There are several implications to this one. We'll look at one today, and one next time.

1) All fictional worlds depend, to greater or lesser degrees, on our real world. That is, reality is the station from which we depart, when we move into the realm of fiction.

It's impossible (I think...) to create a fictional world that draws on nothing from the world we know. If such a story could be constructed, could we understand it, having no frame of reference?

We connect with the rabbits of Watership Down, or with Ray Bradbury's Martians, because they display elements we can relate to.

Most creative ideas begin with what already is, and then move from there to what could be.


For all its dazzling imagination/fantasy, Harry Potter works because it is rooted in solid British reality--boarding schools in the country. London, and trains and double-decker buses. And the universally painful process of growing up.

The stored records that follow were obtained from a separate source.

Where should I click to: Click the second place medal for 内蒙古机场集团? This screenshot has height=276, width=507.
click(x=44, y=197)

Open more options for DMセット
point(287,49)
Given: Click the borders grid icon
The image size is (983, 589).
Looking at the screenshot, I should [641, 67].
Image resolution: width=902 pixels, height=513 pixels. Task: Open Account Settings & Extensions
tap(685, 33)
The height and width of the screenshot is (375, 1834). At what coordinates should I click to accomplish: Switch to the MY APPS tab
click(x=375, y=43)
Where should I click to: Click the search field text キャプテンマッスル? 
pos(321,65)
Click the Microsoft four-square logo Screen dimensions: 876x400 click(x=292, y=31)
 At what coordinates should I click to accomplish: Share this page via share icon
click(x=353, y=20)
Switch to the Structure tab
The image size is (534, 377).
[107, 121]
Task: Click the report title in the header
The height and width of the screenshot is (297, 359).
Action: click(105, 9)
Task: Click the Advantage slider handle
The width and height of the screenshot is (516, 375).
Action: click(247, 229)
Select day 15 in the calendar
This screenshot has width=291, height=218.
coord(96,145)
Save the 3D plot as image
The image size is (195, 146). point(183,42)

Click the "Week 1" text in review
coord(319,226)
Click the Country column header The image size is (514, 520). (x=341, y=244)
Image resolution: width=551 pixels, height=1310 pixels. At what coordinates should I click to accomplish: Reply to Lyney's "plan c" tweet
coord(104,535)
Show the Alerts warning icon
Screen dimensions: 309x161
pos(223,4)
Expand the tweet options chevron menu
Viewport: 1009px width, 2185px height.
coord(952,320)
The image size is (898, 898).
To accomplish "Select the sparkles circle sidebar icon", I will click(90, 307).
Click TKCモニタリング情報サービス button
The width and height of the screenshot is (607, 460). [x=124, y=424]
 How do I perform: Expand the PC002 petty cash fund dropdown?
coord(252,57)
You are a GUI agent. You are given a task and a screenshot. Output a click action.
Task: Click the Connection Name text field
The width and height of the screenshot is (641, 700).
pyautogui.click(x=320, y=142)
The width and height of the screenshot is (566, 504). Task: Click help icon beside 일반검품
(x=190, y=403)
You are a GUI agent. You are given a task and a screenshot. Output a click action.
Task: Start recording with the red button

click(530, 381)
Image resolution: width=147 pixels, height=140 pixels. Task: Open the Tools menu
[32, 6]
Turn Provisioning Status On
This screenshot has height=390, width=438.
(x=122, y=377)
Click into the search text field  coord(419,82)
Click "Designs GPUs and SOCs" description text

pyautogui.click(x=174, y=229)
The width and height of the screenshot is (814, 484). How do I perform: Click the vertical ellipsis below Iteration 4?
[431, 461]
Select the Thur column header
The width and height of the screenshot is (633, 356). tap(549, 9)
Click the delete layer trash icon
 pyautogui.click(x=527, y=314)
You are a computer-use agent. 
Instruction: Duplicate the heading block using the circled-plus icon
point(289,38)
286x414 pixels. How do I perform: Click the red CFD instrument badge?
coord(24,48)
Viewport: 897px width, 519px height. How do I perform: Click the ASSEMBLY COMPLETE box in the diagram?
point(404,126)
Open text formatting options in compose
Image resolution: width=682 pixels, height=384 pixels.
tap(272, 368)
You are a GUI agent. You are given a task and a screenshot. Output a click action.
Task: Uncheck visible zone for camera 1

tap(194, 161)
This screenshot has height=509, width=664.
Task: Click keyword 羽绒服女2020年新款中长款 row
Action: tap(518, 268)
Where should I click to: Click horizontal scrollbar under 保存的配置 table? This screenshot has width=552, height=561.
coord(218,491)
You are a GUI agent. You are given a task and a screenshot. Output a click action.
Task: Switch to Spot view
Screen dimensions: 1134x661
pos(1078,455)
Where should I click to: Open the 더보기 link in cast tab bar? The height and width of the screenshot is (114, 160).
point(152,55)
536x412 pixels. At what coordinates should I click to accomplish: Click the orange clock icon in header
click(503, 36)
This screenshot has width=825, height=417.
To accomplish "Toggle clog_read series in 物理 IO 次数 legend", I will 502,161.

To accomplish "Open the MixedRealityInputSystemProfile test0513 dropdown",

The flip side is, while good stories are rooted in known reality--reality rarely makes a good story.

That's where imagination/fantasy come in.

You start with reality...then you play "what if" games with it.

Reality is: there are other galaxies in the universe.
What if: A long time ago, in a galaxy far, far away...

Reality is: Property and inheritance  were vitally importance in the England of the 1800's
What if: Two young women...Elinor and Marianne, for instance...were suddenly left with no father and no inheritance?

Reality is: Racial discrimination.
What if: A young girl named Scout is forced to learn this hard truth?

Fiction is a dance between what is and what if.